▸ WRITTEN REQUEST:
Repeat the lines of the entries below verbatim, starting at the line that contains "734,92 TL amount" and ending at the line that contains "click(x=1276, y=443)", both included.

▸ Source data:
====

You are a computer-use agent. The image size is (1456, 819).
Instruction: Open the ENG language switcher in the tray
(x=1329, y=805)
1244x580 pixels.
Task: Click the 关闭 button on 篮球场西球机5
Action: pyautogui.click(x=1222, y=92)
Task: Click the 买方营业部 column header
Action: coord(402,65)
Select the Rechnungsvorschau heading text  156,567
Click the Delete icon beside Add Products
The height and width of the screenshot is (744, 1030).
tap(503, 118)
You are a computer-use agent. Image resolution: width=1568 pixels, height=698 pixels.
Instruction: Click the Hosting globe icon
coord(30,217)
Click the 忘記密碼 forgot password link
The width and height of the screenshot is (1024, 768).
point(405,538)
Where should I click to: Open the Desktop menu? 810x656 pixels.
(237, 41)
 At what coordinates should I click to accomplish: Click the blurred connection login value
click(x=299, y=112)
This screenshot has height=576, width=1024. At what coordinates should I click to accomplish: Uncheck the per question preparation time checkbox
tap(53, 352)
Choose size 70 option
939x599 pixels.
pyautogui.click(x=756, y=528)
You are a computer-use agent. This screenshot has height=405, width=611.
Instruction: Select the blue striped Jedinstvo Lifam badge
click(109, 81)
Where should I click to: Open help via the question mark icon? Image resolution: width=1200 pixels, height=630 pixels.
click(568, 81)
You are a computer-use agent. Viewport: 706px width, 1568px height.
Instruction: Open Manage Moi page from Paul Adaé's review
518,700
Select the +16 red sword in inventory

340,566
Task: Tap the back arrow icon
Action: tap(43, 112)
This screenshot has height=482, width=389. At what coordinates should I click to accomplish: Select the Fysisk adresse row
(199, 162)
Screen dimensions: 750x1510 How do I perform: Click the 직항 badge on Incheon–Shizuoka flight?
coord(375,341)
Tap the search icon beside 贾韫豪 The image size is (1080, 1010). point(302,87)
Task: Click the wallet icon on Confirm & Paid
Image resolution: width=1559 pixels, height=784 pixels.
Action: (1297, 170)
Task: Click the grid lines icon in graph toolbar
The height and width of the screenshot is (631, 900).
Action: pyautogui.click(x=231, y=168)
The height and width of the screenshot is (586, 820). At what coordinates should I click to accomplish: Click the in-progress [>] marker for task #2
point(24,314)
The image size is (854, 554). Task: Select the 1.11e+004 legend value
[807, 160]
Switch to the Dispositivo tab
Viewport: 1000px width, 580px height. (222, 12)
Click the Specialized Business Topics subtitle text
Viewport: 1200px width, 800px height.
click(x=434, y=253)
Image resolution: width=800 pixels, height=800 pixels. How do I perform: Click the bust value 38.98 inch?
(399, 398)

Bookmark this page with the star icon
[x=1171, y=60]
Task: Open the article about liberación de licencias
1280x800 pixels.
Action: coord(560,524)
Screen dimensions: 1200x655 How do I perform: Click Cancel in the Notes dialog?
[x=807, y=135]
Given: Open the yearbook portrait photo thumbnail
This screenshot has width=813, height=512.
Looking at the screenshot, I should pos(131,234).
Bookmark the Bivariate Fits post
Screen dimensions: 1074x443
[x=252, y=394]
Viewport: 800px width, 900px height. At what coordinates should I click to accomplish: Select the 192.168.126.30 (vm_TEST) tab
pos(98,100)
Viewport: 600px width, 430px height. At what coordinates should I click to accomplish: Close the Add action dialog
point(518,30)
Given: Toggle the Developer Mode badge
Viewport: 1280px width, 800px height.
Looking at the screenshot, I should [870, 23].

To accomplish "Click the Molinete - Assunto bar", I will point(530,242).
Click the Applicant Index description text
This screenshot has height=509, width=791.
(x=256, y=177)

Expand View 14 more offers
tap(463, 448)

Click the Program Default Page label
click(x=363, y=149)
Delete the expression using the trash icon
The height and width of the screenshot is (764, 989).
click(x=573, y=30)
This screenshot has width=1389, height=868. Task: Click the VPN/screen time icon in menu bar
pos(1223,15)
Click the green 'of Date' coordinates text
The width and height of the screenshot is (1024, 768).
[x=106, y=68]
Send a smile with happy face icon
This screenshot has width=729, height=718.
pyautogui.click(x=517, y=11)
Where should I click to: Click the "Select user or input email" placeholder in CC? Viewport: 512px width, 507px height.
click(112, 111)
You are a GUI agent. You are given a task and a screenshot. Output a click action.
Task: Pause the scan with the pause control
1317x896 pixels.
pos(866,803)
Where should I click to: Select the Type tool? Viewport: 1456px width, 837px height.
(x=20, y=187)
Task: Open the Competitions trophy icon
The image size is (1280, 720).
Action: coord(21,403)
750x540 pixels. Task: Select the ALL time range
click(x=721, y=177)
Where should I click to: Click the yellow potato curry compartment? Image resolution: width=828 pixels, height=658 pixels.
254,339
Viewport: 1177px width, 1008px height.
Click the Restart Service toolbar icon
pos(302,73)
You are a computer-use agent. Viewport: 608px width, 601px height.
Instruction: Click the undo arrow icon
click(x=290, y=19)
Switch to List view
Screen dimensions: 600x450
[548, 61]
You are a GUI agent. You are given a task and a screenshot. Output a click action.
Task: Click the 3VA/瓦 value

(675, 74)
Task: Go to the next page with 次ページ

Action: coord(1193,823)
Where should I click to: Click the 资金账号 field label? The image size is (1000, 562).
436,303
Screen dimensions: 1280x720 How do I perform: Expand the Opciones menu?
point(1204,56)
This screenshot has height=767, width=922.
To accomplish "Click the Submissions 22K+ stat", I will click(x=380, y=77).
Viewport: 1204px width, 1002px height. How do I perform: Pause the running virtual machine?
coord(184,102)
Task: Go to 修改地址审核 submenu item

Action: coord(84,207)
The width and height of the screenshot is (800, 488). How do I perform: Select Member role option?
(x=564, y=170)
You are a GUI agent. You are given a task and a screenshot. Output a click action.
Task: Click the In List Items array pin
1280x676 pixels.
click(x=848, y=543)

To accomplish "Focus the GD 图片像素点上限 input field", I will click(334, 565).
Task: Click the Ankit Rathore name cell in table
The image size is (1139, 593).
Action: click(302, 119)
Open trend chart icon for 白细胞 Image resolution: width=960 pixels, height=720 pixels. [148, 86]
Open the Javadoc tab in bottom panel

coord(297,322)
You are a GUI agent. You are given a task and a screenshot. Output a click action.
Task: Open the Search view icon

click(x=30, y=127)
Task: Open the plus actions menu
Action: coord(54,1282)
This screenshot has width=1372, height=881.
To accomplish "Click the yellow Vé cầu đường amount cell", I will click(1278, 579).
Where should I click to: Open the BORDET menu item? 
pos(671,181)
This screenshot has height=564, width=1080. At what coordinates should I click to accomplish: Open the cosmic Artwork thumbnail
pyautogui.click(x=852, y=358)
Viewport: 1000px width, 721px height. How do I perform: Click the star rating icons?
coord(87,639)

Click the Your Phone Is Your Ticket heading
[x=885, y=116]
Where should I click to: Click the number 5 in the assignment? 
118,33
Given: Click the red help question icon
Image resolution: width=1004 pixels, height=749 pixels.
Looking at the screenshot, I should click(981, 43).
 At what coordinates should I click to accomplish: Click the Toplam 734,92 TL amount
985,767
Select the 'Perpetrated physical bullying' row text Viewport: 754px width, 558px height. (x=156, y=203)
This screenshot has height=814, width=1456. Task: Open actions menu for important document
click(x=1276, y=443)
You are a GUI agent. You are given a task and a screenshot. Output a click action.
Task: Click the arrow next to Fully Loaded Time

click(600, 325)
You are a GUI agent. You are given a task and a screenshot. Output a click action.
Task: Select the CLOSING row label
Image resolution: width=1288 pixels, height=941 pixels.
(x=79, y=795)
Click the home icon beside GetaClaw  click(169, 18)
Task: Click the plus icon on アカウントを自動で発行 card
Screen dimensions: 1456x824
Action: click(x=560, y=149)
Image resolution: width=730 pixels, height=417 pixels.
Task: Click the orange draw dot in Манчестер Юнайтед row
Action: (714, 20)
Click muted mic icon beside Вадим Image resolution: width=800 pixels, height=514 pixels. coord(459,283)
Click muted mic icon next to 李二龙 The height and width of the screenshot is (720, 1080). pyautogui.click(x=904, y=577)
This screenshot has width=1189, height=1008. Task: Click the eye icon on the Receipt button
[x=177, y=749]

====

▸ SOLUTION FOR THIS PROBLEM:
 At what coordinates should I click to accomplish: Click the Toplam 734,92 TL amount
985,767
Select the 'Perpetrated physical bullying' row text Viewport: 754px width, 558px height. (x=156, y=203)
This screenshot has height=814, width=1456. Task: Open actions menu for important document
click(x=1276, y=443)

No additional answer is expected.